📝 エピソード概要
本エピソードでは、名著『イシューからはじめよ』を題材に、多くのビジネスパーソンが陥りがちな「血肉にならない読書」の罠を解説します。玉置氏は、本から具体的なノウハウを収集するのではなく、著者が最も伝えたい「骨子」を掴むこと、そして自分の経験と結びつけて「知恵」に変える読書術の重要性を強調。また、仕事における「質問」と「問い(イシュー)」の違いを明確にし、努力の方向性を誤らせる「偽のイシュー」の具体例を通じて、プロフェッショナルとして取り組むべき本質的な問題設定の思考法を深掘りします。
🎯 主要なトピック
- 身にならない読書への警鐘と骨子を掴む重要性: Kindleのハイライト機能の傾向から、多くの読者が具体的なテクニックに注目しすぎ、著者が伝えたい核となるメッセージを掴み損ねている現状に疑問を呈しました。

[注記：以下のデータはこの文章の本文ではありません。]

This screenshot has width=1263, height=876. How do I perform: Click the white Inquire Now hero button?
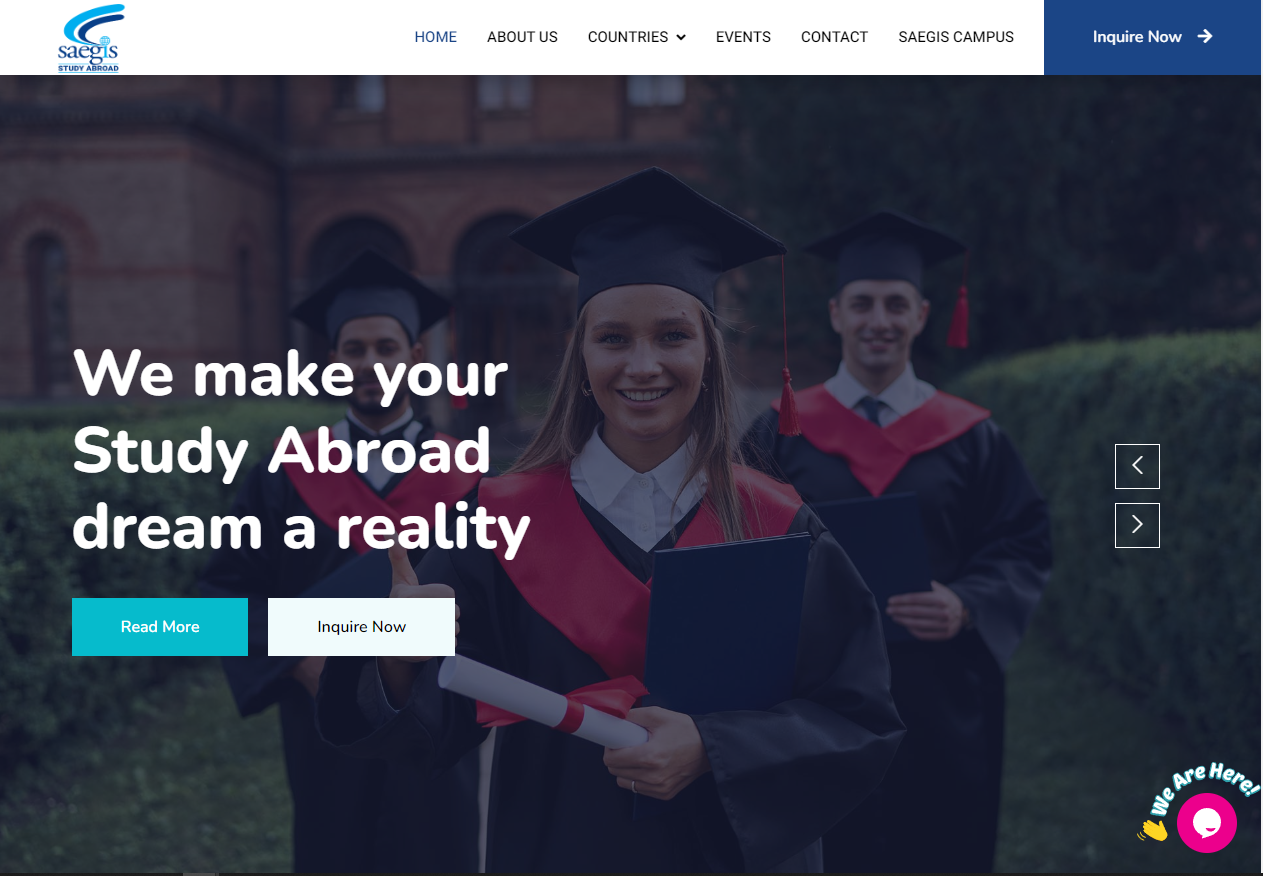[361, 627]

- 「質問」と「問い(イシュー)」の明確な違い: 質問は答えが既知のものを尋ねる行為であるのに対し、「問い(イシュー)」は誰も明確な答えを持っておらず、自分で答えを見つける必要のある本質的な課題であると定義しました。
- 知識を知恵に変える読書術: 知識を情報として仕入れるのではなく、具体的なゴールや解決したい課題感を持って読み、自身の経験や思考と対話することで、初めて知識は「知恵」となり定着すると解説しました。
- 本の骨子:「努力の方向性を見極める」: 『イシューからはじめよ』のコアなメッセージは、「手を動かす前にしっかり考え、努力の方向性、つまり解くべきイシューを見極めてから努力せよ」という点にあると解説しました。
- 「偽のイシュー」に取り組む罠: 「優秀な人材の採用」という経営課題を例に、それが真のイシュー(社員の自走力を阻む要因)を覆い隠す「偽のイシュー」である可能性を指摘し、正しいイシューを設定する重要性を具体的に示しました。
💡 キーポイント
- 読書を通じて知識を得る目的は、単なる情報の収集ではなく、自分の思考や言動に具体的な変化をもたらすことにある。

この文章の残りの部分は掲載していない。